§ **TASK REQUIREMENTS**: Go to the line containing "Instruction: Open the Audible app icon" in the records below and print it and every following line exactly, on through the line containing "The height and", then stop.

§ **DATASET**:
----

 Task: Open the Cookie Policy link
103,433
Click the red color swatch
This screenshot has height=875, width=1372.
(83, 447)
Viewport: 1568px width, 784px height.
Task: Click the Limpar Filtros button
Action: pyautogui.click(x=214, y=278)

----

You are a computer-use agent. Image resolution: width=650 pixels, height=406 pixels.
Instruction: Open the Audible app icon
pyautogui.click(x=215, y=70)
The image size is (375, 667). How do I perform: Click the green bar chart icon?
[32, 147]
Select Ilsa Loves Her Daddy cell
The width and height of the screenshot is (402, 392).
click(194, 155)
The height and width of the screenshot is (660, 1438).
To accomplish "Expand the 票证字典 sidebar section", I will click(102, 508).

----

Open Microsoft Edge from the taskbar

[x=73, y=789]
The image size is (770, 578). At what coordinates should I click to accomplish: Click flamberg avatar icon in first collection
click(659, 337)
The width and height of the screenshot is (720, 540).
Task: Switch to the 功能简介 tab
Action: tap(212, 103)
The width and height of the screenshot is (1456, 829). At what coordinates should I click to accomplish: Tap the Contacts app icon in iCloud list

----

§ **EXERCISE RESULT**:
Instruction: Open the Audible app icon
pyautogui.click(x=215, y=70)
The image size is (375, 667). How do I perform: Click the green bar chart icon?
[32, 147]
Select Ilsa Loves Her Daddy cell
The width and height of the screenshot is (402, 392).
click(194, 155)
The height and width of the screenshot is (660, 1438).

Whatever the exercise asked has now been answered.